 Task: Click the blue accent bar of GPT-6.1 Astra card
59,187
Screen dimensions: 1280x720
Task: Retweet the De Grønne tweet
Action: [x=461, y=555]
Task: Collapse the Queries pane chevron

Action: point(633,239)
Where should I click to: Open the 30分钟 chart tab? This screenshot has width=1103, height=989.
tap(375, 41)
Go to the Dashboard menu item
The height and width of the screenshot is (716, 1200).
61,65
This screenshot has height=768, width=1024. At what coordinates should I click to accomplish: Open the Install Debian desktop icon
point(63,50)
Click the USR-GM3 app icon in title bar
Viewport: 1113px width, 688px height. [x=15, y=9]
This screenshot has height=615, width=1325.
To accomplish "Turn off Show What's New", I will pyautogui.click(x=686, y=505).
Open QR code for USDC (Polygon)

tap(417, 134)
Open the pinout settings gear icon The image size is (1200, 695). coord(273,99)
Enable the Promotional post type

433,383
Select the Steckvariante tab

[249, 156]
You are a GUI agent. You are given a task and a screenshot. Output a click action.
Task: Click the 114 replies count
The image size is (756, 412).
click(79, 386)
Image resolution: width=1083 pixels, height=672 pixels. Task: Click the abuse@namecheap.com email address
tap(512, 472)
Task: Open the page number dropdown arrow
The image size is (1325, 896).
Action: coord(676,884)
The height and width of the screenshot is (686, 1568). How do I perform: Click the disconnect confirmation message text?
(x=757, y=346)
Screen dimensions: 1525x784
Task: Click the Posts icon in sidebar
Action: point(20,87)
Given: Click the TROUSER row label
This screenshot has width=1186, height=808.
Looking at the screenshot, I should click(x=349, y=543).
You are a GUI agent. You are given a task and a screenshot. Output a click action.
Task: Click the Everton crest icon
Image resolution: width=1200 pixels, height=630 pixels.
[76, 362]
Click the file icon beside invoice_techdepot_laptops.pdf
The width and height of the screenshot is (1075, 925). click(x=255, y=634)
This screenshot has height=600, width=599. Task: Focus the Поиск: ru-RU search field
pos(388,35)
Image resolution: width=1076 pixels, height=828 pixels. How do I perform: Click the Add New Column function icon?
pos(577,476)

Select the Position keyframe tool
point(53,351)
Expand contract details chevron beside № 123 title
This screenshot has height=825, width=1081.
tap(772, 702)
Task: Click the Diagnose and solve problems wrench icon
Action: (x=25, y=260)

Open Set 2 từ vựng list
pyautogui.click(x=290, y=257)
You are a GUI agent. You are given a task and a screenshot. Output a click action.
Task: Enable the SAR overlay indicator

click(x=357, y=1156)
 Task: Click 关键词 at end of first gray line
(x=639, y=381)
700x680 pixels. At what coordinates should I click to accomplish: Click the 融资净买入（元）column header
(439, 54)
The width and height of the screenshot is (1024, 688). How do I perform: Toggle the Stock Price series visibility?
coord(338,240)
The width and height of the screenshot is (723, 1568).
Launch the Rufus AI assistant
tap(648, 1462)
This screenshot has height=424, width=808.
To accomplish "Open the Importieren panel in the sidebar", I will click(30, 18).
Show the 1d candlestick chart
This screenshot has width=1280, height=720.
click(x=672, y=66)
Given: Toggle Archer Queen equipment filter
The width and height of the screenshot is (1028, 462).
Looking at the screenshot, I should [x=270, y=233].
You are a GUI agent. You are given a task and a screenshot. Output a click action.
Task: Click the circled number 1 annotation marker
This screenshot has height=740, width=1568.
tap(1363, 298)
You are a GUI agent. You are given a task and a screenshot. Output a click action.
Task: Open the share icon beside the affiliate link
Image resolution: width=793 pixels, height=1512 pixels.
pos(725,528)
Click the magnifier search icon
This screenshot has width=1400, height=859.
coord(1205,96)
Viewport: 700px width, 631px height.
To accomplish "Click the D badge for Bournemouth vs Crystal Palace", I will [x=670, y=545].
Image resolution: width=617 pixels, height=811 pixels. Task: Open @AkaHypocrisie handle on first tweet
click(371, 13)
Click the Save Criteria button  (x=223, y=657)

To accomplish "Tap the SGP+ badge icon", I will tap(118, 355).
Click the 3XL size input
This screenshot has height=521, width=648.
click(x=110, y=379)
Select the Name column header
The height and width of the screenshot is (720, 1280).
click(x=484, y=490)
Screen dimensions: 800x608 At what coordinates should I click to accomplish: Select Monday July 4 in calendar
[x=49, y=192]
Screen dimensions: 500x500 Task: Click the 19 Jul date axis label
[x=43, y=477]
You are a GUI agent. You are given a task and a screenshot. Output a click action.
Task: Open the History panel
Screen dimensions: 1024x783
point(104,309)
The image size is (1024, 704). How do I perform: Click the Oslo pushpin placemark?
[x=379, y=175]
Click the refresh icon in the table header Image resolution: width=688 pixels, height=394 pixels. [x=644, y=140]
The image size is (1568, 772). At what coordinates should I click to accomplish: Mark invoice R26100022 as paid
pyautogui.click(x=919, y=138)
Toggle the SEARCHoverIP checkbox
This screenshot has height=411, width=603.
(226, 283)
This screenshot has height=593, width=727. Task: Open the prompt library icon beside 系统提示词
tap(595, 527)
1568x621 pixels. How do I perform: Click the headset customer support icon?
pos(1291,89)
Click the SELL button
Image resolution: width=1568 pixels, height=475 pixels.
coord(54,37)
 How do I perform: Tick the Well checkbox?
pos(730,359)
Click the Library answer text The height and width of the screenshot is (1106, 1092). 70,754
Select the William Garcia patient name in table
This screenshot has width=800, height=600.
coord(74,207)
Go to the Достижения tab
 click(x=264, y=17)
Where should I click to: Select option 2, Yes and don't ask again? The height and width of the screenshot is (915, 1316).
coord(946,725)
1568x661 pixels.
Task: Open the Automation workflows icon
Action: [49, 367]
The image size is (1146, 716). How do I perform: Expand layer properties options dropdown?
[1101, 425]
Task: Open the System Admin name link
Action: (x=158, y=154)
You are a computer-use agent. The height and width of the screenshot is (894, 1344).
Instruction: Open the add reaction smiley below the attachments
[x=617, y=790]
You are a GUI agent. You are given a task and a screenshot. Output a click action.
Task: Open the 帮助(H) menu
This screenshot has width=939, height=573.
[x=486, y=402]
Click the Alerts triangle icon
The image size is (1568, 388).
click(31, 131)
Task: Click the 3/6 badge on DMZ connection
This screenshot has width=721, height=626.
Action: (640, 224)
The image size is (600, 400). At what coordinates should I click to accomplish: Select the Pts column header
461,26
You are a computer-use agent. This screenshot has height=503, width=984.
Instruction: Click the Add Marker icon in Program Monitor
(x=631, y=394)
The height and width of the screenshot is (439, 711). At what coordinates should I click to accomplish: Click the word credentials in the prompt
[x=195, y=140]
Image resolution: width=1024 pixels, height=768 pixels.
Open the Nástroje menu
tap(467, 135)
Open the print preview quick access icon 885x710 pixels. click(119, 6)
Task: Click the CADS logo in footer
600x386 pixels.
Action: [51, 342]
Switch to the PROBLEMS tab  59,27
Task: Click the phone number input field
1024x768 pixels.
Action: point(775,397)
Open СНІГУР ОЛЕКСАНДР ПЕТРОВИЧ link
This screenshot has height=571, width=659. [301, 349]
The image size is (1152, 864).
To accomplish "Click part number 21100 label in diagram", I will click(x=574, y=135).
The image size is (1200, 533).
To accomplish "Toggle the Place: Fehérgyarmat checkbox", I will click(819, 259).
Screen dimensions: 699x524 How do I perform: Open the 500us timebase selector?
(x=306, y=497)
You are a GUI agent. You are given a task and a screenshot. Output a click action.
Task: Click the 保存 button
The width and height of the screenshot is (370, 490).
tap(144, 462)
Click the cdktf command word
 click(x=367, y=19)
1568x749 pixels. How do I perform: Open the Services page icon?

## About this exercise
Return each line of the data above that includes the word "button".

## Response
Click the Save Criteria button  (x=223, y=657)
Click the SELL button
Task: Click the 保存 button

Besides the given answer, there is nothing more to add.